4.1 Random Forest classifier:
Random Forest is the simplest and diverse method to solve classification problems. Here the forest term is meant ensemble of decision trees and usually trained using the bagging method as shown in Fig. 4. The Bagging method is combining different learning models to get good accuracy results. Based on the each tree class labels maximum voting the classifier output is decided.
Advantages: 1) It is easy to measure the relative importance of each feature for prediction
Disadvantages:1) Too many decision trees will lead to the slow algorithm
Basavaiah et al [53] introduced a model for tomato leaf disease classification by means of random forest classifier. The dataset consists of 500 images and resizing of size 500x500. The features colour histograms, local binary patterns, Hu moments are extracted. Further, dataset of size 300 images is used for training, and testing is done for 200 images. The classification is performed using a decision tree classifier and random forest classifier. The experiment resulted in 90% and 94% accuracy for decision tree and random forest classifiers respectively.
Chaudhary et al [54], introduced a modified random forest classifier for multi-class groundnut leaf disease classification problems.
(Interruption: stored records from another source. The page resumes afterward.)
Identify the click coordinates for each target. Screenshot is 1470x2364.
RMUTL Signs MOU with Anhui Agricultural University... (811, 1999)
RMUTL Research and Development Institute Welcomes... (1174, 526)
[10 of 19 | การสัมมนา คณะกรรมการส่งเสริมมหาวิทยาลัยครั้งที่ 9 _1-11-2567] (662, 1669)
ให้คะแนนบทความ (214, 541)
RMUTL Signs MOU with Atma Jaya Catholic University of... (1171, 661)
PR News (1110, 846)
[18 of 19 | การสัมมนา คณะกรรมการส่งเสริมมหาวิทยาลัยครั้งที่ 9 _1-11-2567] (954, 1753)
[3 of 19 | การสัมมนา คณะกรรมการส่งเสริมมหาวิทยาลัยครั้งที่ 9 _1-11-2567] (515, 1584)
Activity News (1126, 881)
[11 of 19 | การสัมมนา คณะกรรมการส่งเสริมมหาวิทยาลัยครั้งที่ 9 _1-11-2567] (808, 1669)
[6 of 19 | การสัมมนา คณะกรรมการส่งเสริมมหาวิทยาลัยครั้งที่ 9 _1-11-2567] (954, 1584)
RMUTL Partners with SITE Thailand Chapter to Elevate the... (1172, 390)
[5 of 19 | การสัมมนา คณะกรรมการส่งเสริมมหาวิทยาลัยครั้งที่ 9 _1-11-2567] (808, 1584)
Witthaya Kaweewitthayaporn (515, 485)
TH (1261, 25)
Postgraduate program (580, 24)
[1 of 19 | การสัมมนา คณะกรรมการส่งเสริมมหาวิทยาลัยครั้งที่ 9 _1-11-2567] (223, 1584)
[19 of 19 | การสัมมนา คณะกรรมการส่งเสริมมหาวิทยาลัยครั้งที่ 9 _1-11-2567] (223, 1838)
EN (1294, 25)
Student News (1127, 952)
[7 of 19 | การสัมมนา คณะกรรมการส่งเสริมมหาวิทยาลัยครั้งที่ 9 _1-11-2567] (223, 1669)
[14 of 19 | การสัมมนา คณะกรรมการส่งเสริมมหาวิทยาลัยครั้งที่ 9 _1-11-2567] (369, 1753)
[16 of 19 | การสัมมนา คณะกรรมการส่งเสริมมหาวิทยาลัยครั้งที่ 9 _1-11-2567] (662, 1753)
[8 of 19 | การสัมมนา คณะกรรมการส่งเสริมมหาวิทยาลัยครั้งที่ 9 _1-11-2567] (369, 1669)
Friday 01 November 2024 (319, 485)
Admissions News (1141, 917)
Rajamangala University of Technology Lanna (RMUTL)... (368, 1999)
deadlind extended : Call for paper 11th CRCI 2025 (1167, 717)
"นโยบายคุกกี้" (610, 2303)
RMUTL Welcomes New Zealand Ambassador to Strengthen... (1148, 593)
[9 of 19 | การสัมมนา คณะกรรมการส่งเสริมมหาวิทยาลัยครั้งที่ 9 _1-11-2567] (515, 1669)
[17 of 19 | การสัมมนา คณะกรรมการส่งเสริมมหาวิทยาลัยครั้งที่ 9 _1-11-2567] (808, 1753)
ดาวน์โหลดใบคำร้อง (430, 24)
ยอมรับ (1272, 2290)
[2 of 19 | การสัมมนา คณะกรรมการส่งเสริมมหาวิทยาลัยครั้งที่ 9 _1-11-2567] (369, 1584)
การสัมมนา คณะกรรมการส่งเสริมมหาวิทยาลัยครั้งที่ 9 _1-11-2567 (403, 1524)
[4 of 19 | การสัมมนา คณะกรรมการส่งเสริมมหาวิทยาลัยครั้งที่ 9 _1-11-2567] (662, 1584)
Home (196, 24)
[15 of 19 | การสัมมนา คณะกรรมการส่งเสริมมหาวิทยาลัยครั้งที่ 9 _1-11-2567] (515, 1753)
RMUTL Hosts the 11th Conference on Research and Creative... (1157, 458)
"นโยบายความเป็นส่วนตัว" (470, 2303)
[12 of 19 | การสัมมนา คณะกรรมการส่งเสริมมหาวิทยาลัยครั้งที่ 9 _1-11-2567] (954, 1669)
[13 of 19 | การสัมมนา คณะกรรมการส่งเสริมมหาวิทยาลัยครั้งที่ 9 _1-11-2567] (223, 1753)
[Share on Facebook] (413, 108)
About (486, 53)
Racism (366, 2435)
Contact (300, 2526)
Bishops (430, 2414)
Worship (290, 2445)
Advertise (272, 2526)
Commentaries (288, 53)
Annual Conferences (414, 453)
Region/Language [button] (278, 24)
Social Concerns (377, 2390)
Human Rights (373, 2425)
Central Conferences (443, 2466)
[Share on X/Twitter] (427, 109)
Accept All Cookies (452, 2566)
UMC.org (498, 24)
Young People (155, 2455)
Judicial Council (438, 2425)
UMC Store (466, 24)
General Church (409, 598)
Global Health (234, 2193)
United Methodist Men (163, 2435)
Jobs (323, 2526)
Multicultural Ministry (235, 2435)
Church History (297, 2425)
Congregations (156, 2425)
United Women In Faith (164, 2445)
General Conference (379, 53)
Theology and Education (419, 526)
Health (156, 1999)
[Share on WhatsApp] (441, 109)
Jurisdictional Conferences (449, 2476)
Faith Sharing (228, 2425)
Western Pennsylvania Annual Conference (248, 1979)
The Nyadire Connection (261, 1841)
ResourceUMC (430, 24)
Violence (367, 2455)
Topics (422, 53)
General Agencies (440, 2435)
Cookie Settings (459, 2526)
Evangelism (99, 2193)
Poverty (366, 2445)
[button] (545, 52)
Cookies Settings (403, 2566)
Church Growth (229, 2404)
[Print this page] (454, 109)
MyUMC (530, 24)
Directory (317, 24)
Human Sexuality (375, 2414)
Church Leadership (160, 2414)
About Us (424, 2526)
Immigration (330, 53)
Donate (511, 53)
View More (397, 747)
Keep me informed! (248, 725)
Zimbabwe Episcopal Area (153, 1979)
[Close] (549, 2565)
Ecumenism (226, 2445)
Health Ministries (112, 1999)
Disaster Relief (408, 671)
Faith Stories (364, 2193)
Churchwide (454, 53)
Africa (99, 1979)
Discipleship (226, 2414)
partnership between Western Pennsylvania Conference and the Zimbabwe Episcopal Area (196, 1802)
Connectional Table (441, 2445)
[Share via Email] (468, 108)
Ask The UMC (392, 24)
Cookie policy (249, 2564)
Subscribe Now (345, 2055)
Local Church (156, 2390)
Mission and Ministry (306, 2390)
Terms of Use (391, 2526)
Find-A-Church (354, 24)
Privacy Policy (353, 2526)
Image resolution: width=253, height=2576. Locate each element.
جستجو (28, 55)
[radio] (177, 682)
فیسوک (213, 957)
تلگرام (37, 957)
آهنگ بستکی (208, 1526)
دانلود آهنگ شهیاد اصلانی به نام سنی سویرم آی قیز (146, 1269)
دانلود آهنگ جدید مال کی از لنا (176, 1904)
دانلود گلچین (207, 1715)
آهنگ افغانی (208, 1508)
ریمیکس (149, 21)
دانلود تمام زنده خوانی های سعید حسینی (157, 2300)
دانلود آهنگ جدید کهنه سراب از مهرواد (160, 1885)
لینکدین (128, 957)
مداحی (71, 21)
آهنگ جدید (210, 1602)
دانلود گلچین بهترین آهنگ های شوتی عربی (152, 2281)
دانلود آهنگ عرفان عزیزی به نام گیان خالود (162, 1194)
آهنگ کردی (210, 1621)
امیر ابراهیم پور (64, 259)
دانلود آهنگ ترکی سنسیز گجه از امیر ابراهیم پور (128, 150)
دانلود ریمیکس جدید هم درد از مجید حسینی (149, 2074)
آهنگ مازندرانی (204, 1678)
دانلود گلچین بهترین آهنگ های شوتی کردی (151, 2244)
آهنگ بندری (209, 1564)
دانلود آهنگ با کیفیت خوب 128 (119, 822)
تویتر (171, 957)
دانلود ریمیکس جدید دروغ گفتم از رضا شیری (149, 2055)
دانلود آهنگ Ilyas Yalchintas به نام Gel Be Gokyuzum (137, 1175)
In this paper, a modified random forest classifier uses a random forest classifier, an attribute evaluator method, and an instance filter method. To show the performance of the proposed author compared existing machine learning algorithms such as SVM, neural network, and Logistic regression with the proposed model to check which classifier will be suitable for their dataset. An accuracy of 97.80% is achieved on five UCI machine learning repository benchmark datasets using the projected model.
4.2 Naïve Bayes classifier
A Naive Bayes classifier [58] is based on Bayes theorem and is a probabilistic machine learning model that’s used for classification tasks as shown in Fig. 5.
The fundamental Naive Bayes assumption is that each feature makes an independent and equal contribution to the outcome.
Advantages:
- It is faster and it can predict class easily
- it solves multi-class prediction problems
Disadvantages:
- It’s hard to find independent features
Padao et al [55], familiarized plant accurate recognition and classification using Naïve Bayes classifier. The features used for classification are texture and shape features are extracted. Training of classifier is performed on 30 different species datasets. The ROC curve is 0.981 which specifies the accuracy of the classifier is good.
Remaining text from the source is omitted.